▸ RECORDS SUPPLIED

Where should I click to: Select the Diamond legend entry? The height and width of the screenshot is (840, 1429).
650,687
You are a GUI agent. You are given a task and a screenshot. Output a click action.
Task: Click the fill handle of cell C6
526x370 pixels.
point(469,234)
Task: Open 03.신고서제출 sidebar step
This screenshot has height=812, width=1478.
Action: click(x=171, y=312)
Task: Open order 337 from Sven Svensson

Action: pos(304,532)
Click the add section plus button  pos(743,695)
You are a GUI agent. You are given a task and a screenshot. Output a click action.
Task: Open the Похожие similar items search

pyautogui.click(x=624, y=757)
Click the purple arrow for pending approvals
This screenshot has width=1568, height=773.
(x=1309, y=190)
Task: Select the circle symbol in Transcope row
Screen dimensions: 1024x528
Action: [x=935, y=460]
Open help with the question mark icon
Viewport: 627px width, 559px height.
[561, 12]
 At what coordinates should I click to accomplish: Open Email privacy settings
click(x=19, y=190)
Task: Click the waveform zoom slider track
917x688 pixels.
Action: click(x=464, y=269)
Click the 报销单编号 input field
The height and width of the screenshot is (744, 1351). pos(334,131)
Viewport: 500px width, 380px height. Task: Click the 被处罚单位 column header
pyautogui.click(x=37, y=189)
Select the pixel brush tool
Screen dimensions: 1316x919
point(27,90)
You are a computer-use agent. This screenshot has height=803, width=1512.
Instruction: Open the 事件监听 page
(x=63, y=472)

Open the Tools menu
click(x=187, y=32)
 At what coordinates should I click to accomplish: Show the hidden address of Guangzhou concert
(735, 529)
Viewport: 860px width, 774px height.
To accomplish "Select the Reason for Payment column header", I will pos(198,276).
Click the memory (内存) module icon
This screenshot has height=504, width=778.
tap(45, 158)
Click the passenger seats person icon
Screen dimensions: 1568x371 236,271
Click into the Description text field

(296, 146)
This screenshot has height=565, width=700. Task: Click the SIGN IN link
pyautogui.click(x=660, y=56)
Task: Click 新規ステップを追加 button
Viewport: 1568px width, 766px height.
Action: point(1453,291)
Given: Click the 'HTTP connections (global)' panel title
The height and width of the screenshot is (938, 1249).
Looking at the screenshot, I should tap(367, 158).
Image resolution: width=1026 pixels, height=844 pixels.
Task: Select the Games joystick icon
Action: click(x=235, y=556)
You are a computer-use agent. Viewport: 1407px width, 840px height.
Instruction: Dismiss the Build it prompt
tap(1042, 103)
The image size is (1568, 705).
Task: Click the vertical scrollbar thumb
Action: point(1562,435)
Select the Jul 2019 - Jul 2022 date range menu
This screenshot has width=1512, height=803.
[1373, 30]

▸ TASK REQUIREMENTS
Reproduce the lines of the listing from the one containing "Task: Click 新規ステップを追加 button" through the one containing "Action: click(x=235, y=556)", both included, and give nothing else.

▸ RESPONSE BELOW
Task: Click 新規ステップを追加 button
Viewport: 1568px width, 766px height.
Action: point(1453,291)
Given: Click the 'HTTP connections (global)' panel title
The height and width of the screenshot is (938, 1249).
Looking at the screenshot, I should tap(367, 158).
Image resolution: width=1026 pixels, height=844 pixels.
Task: Select the Games joystick icon
Action: click(x=235, y=556)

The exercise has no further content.